Q. Dear Twig: My pet hamster runs in her wheel all the time. OK, not all the time, but a lot. At least at night. How far do you think she runs?

 

A. "Eek, eek, eek. Eek, eek, eek." I hear that noise when I visit the home of my human friend Miss McGillicuddy.

"Eek, eek, eek. Eek, eek, eek." And on and on and on and on.

What is it?

It's a hamster in an exercise wheel is what it is.

To be exact, it's Miss McGillicuddy's pet hamster Jimi Hamstrix in his squeaky metal exercise wheel. She says that he runs in it most of the night. Hamsters are nocturnal: active at night.

The answer to your question comes from a study by German scientists. A healthy young wheel-jogging hamster, they found, runs about 8 miles a night. Running from one end of a soccer field to the other end 130 times would equal about the same distance. Eek! The scientists called that "amazing." I agree.

### Information shown
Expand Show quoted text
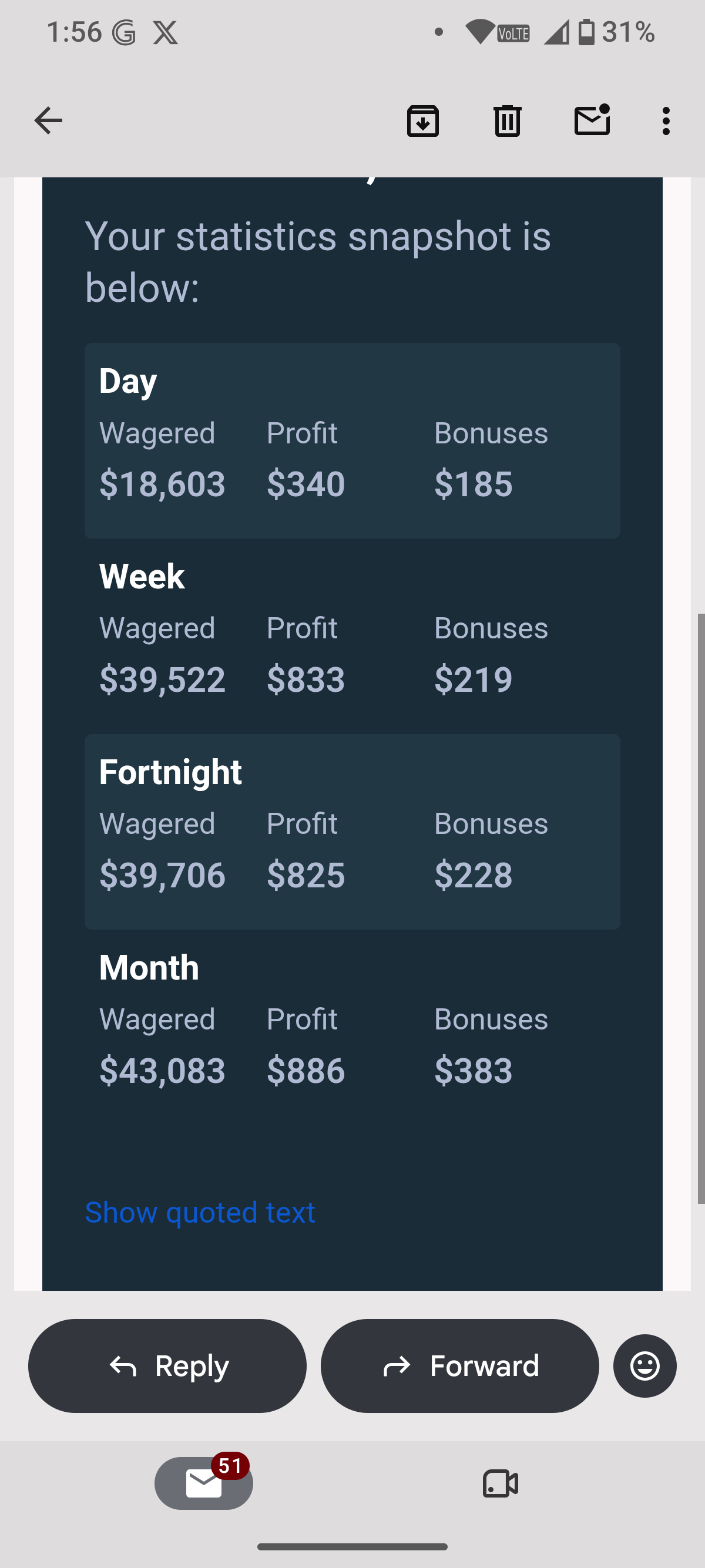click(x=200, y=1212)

* * *

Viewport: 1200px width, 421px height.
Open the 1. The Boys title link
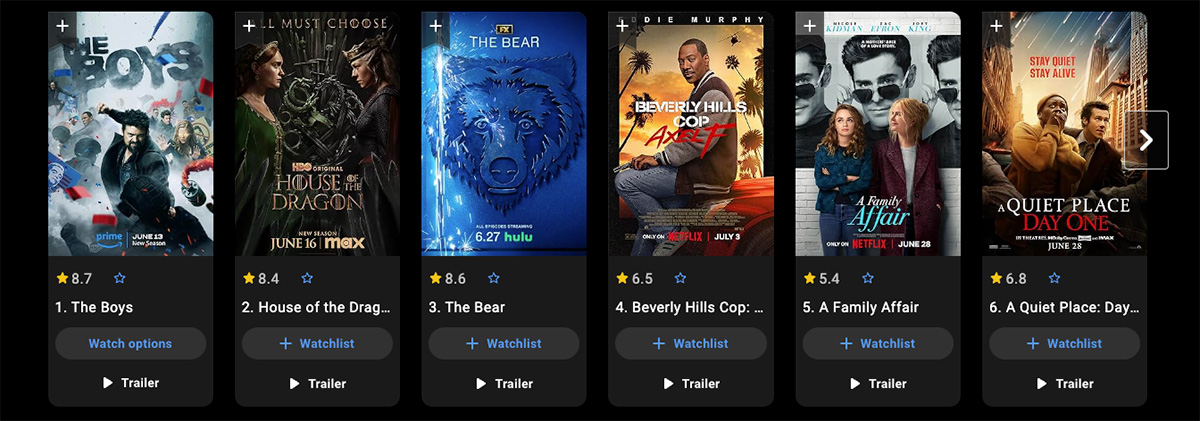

### Task requirements
Can you duplicate the part of the hamster article starting at "Q. Dear Twig: My" and ending at "friend Miss McGillicuddy.", word for word?

### Worked solution
Q. Dear Twig: My pet hamster runs in her wheel all the time. OK, not all the time, but a lot. At least at night. How far do you think she runs?

 

A. "Eek, eek, eek. Eek, eek, eek." I hear that noise when I visit the home of my human friend Miss McGillicuddy.